3. DO ENQUADRAMENTO JURÍDICO PENAL
É importante, primeiramente referir, que Angola é um Estado Democrático de Direito, cujos fundamentos dentre outros é o de assegurar a observância dos direitos, liberdades e garantias fundamentais dos cidadãos.
Dos vários direitos fundamentais, o direito à vida e à integridade física são tidos como essenciais à natureza da dignidade da pessoa humana, previstos na Constituição da República de Angola, em harmonia com outras normas de carácter internacionais, vide artigos 2º, 26º, 27º da Constituição da República de Angola – CRA.
Para o presente, segundo o que se pode analisar das informações que se vão sendo partilhadas, é que o suposto padrasto, supostamente violou sexualmente a sua enteada de 19 anos de idade e, em acto contínuo agrediu a vítima fisicamente até à morte.
As imagens que circulam nas redes sociais e da descrição dos factos, trata-se supostamente de um crime hediondo, tal como defende ANTÓNIO LOPES MONTEIRO, que esse crime ocorre quando o delito é por sua natureza altamente grave e com severas consequências jurídicas e a “conduta delituosa estiver revestida de excepcional gravidade, quando o agente revela total desprezo pela vítima, insensível ao sofrimento físico ou moral” (2015, p. 16).

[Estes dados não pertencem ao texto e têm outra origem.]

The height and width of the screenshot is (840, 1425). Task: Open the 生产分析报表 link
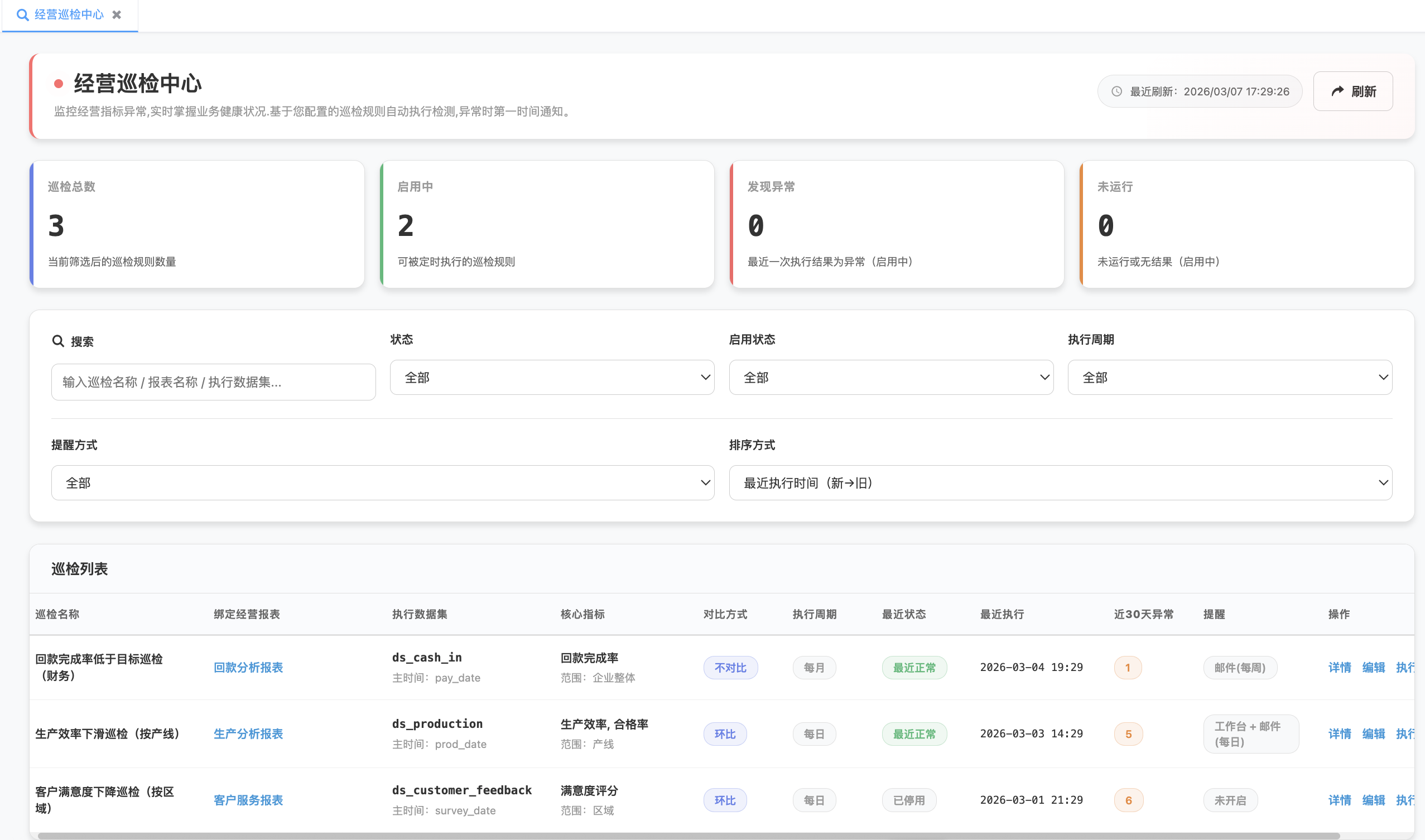coord(248,734)
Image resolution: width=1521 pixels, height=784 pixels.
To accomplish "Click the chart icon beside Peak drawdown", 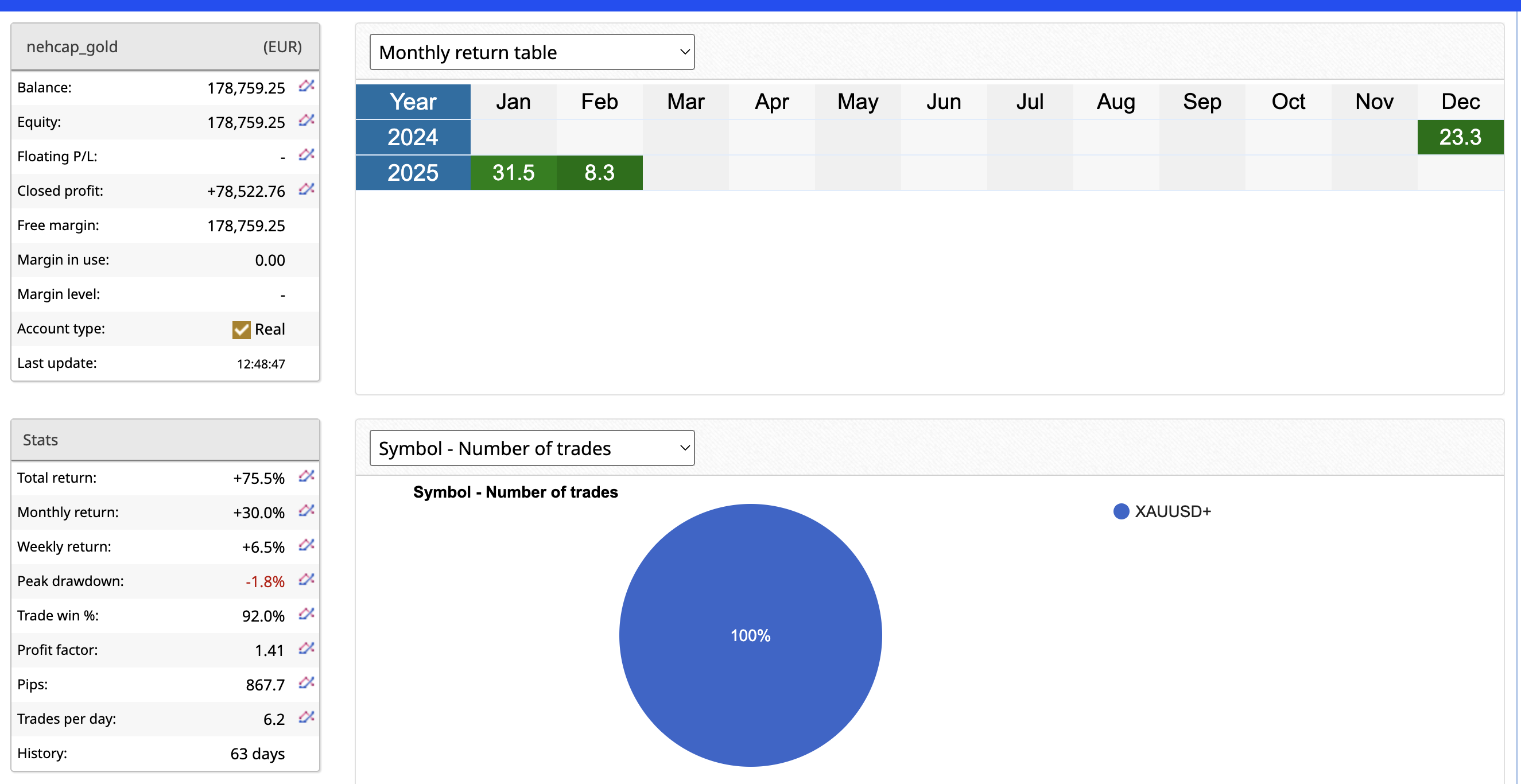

Os crimes hediondos por natureza são identificados pelo alcance de reprovação que tendem a se caracterizar e as violações de diversas ordens sociais normativas.
Sendo certo que com essa prática, o suposto agente do crime, o padrasto, embora goze também de todas as garantias previstas na Constituição e outras leis ordinárias, como é o caso do PRINCÍPIO DA PRESUNÇÃO DE INOCÊNCIA, ainda assim, sobre o mesmo recai um juízo de suspeita da prática dos crimes de Homicídio Qualificado em razão dos motivos ou ainda da qualidade da vítima, previstos e puníveis pelos artigos 149º e 150º do Código Penal, cujas molduras penais abstractas são de 20 a 25 anos de prisão, crimes inseridos no domínio daqueles cometidos contra as pessoas e contra o supremo bem jurídico das pessoas que é a vida, igualmente com protecção constitucional, vide artigo 30º da CRA.
Embora outras conclusões eventualmente virão ser retiradas à volta do processo, nomeadamente circunstâncias, motivações da prática do crime e análise das agravantes e atenuantes que concorrem ao caso vertente, artigos 70º, 71 e seguintes do Código Penal Angolano, em nossa opinião, pensamos que não estará distante do aqui apresentado.
E, há fortes indícios de, pela suposta qualidade do sujeito, a natureza do crime e outros factores ligados à Medida de Coacção Pessoal, ao mesmo seja aplicável a Prisão Preventiva, Prevista nos artigos 279º e seguintes do Código do Processo Penal Angolano.
4. CONCLUSÕES
A construção de uma sociedade saudável é de responsabilidade de todos. Com isso, há necessidade de solidariamente intervirmos positivamente em cada seguimento social para minimizar consideravelmente práticas do género que vão a cada dia tomando proporções de extremíssimas preocupações por conta as consequências.
Daí ser fundamental que todas as instituições, começando pelas famílias, as escolas, as igrejas e outras fim, possam intervir com o seu papel social de preparar cada vez melhor a criança e não só que amanhã será um cidadão com responsabilidade sociais que se queiram positivas.
É ainda de realçar a necessidade da cultura da denúncia dos crimes que acontecem em sede das famílias, porquanto, normalmente, indicam os estudos, que actos do género chegam nesse extremo tendo em conta já um histórico de várias acções que até configuram crimes, mas são “perdoadas” por motivos de diversas ordens.
Também, apela-se a toas as instituições ligadas no processo da administração da justiça ainda que como auxiliar, possam efectivamente cumprir com isenção, responsabilidade e legalidade todas as responsabilidades que sobre as mesmas recaem.
Os Tribunais, a Procuradoria, o Ministério do Interior, o Ministério da Justiça e outros afins devem ser o exemplo do maior alcance da paz, harmonia e bem estar social.